Thursday, October 24, 2013

Sunshine Bay

A Facebook game I recently started playing is Sunshine Bay.  That's a game where you send out cruise boats to different destinations, requiring passengers and fuel.  (You get the passengers by building houses on your land.) It's a game that requires long-term strategic thinking.

I've outgrown pleasure boats, which only go on local cruises.  But I still have a single small yacht, which goes to the Bahamas or Cuba. (Who cares about Washington's embargo?) It's no longer needed for the specific challenges, but it's nice to have one boat that needs only twenty passengers.  I also have one high-speed catamaran, an intermediate-sized boat that goes to Bermuda, Haiti, New York, Cancun or Venice.  I still need it for one challenge, but I imagine there won't be much more of that.  But I have two sports yachts that go to Buenos Aires, Vancouver, San Francisco, Reikjavik, Dublin or Barcelona, and I'll be getting more soon when I've accumulated enough coin, as well as a business yacht.  First I've had to replace a couple of docks so they'll accommodate boats at that level.  All that costs coin, and I've planned the order of purchases carefully.  I'll also upgrade the lighthouse to allow for a fifth dock, in addition to replacing the smaller boats.
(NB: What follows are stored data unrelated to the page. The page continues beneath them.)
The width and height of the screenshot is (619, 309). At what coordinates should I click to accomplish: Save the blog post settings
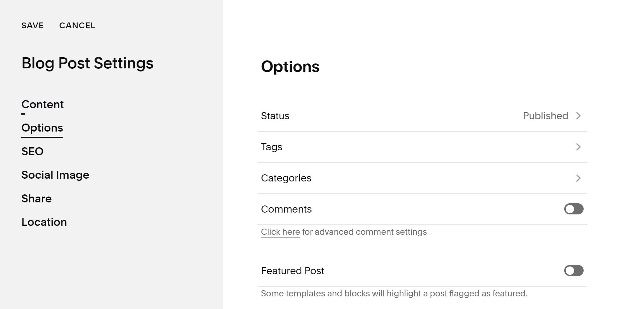[x=33, y=26]
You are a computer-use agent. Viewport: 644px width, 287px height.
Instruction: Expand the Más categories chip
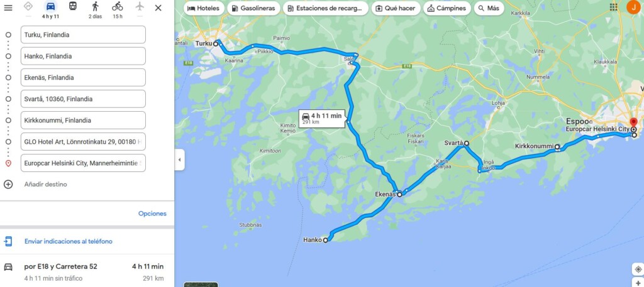[x=489, y=8]
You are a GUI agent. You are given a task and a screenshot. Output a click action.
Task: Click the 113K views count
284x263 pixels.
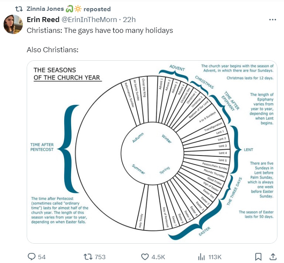[x=215, y=257]
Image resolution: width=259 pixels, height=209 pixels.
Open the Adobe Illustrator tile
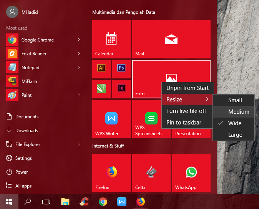tap(101, 69)
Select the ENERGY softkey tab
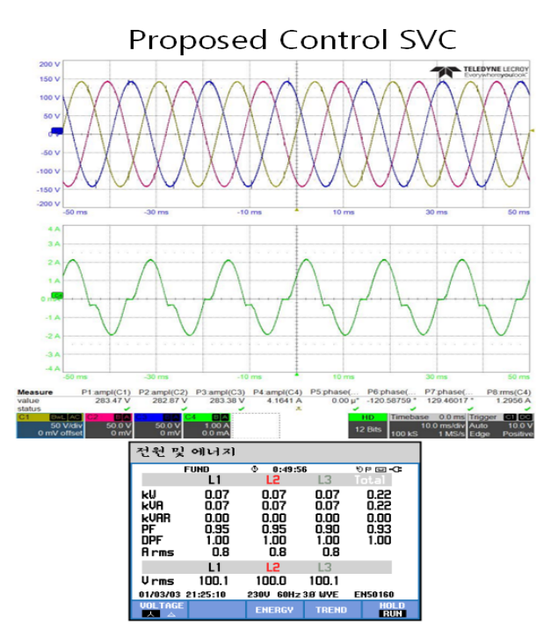The height and width of the screenshot is (638, 551). click(x=275, y=610)
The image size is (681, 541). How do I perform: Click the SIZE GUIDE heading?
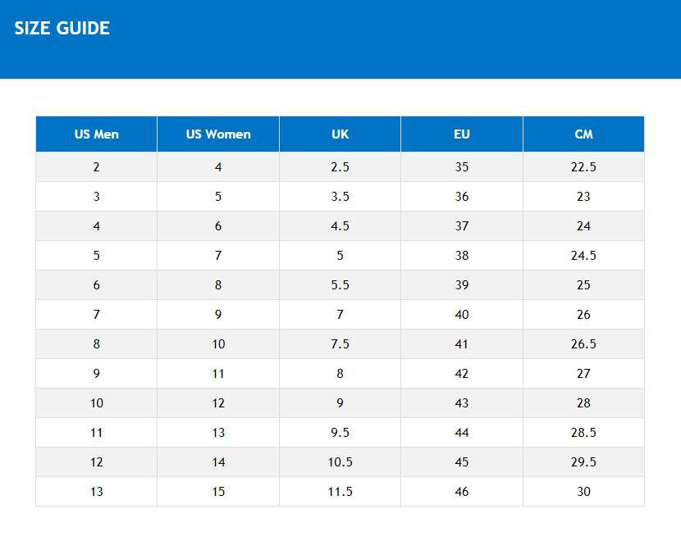pos(62,29)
Some players spend a lot of real money--something I only do as a last resort--and get a lot of land for buildings.  But I prefer to use the land I do have more intensively. (Beachfront expansion is a higher priority.) First, I largely got rid of my business buildings, whose income isn't so important, to focus on residential buildings.  Now I'm going to replace several of the buildings with villas that produce passengers every hour, which I consider the best frequency.  Things will be easier when I've expanded the port terminal to allow a bigger reserve of collected passengers, but it can wait.  So can other improvements like expanding the city hall for greater residential population--which I don't need--and creating a solar plant.  So far fuel supply hasn't been a problem.